__What this task involves__
Please update the rows from the line with "Where should I click to: Expand" to the line with "Action: tap(210, 12)", replacing "section heading" with "section title" and leaving everything else unchanged. Return only those lines.

— Begin Dataset rows —

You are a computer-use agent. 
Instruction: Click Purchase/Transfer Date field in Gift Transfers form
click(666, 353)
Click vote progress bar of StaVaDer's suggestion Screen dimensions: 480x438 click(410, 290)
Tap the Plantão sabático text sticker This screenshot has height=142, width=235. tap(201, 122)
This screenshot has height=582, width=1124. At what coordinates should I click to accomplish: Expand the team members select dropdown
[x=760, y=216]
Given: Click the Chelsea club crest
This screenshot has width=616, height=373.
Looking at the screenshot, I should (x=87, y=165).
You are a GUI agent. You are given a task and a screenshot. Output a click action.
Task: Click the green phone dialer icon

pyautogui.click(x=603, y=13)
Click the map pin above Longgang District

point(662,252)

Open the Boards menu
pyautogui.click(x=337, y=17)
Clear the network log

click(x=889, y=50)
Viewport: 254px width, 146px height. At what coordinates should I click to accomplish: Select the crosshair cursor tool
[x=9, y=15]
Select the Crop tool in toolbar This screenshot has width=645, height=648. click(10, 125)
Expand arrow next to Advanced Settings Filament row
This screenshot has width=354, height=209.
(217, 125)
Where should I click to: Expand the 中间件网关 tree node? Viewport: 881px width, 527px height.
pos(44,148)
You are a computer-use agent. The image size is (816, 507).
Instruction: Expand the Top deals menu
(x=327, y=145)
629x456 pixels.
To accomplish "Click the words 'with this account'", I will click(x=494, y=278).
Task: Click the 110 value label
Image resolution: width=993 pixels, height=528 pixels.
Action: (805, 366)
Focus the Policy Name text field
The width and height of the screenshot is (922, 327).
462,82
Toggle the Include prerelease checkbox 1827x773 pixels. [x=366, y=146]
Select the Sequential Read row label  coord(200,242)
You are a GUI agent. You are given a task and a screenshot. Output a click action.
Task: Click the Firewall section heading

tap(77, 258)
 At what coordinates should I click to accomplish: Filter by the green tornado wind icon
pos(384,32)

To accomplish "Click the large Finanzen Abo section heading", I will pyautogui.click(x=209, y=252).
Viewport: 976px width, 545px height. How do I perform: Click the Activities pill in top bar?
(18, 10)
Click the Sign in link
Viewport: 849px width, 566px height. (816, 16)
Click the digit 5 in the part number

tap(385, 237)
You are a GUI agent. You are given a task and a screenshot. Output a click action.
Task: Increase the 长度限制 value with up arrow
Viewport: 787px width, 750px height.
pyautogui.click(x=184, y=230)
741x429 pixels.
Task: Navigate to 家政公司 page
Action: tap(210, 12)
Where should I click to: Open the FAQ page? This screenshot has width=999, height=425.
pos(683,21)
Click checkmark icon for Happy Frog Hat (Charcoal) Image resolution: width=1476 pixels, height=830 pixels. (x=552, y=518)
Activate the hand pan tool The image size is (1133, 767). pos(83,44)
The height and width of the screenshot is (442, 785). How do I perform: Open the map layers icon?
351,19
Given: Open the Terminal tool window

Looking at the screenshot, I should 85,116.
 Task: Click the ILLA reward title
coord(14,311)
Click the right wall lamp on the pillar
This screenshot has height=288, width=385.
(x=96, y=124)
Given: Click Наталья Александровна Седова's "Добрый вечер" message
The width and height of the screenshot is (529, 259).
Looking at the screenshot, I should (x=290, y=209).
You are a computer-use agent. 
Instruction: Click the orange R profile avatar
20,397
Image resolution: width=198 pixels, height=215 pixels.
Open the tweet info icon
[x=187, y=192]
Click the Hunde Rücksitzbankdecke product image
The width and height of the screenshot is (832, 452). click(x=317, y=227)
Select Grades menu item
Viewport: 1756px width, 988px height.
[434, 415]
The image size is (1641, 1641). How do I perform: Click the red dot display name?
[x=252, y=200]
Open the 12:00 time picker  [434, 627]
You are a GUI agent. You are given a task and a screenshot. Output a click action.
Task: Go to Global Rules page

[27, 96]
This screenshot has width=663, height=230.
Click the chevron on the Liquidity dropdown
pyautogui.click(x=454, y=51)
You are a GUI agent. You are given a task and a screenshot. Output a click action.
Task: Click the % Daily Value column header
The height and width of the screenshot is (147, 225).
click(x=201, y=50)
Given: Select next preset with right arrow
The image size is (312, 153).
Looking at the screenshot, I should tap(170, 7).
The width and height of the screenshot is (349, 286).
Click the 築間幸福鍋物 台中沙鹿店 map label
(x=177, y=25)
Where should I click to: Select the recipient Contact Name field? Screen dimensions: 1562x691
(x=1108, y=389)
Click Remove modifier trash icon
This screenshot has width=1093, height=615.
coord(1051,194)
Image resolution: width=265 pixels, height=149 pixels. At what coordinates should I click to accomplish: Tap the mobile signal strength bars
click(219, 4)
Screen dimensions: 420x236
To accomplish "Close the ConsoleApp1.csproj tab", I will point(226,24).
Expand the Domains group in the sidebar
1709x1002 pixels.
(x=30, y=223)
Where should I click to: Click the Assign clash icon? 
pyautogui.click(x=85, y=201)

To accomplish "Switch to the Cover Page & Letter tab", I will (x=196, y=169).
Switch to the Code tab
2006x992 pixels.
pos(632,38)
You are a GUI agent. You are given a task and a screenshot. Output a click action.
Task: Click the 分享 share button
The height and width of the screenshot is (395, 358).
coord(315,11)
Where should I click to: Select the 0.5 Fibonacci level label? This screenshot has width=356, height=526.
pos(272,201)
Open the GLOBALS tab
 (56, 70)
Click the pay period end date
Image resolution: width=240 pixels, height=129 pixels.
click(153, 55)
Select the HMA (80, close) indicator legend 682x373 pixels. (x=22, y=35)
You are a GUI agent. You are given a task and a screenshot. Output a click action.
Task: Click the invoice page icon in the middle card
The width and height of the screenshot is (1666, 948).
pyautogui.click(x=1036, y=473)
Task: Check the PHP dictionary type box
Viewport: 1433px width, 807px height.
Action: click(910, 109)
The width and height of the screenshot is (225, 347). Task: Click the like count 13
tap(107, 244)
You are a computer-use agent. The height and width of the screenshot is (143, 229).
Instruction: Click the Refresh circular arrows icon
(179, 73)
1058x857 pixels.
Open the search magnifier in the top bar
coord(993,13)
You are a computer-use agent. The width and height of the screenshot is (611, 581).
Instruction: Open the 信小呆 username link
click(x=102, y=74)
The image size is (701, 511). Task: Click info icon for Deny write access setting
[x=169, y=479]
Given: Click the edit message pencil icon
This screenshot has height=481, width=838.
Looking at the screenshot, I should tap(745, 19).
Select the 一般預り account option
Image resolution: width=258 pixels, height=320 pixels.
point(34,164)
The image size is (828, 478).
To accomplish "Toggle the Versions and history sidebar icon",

— End Dataset rows —

__Output below__
Where should I click to: Expand the 中间件网关 tree node? Viewport: 881px width, 527px height.
pos(44,148)
You are a computer-use agent. The image size is (816, 507).
Instruction: Expand the Top deals menu
(x=327, y=145)
629x456 pixels.
To accomplish "Click the words 'with this account'", I will click(x=494, y=278).
Task: Click the 110 value label
Image resolution: width=993 pixels, height=528 pixels.
Action: (805, 366)
Focus the Policy Name text field
The width and height of the screenshot is (922, 327).
462,82
Toggle the Include prerelease checkbox 1827x773 pixels. [x=366, y=146]
Select the Sequential Read row label  coord(200,242)
You are a GUI agent. You are given a task and a screenshot. Output a click action.
Task: Click the Firewall section title

tap(77, 258)
 At what coordinates should I click to accomplish: Filter by the green tornado wind icon
pos(384,32)

To accomplish "Click the large Finanzen Abo section title", I will pyautogui.click(x=209, y=252).
Viewport: 976px width, 545px height. How do I perform: Click the Activities pill in top bar?
(18, 10)
Click the Sign in link
Viewport: 849px width, 566px height. (816, 16)
Click the digit 5 in the part number

tap(385, 237)
You are a GUI agent. You are given a task and a screenshot. Output a click action.
Task: Increase the 长度限制 value with up arrow
Viewport: 787px width, 750px height.
pyautogui.click(x=184, y=230)
741x429 pixels.
Task: Navigate to 家政公司 page
Action: tap(210, 12)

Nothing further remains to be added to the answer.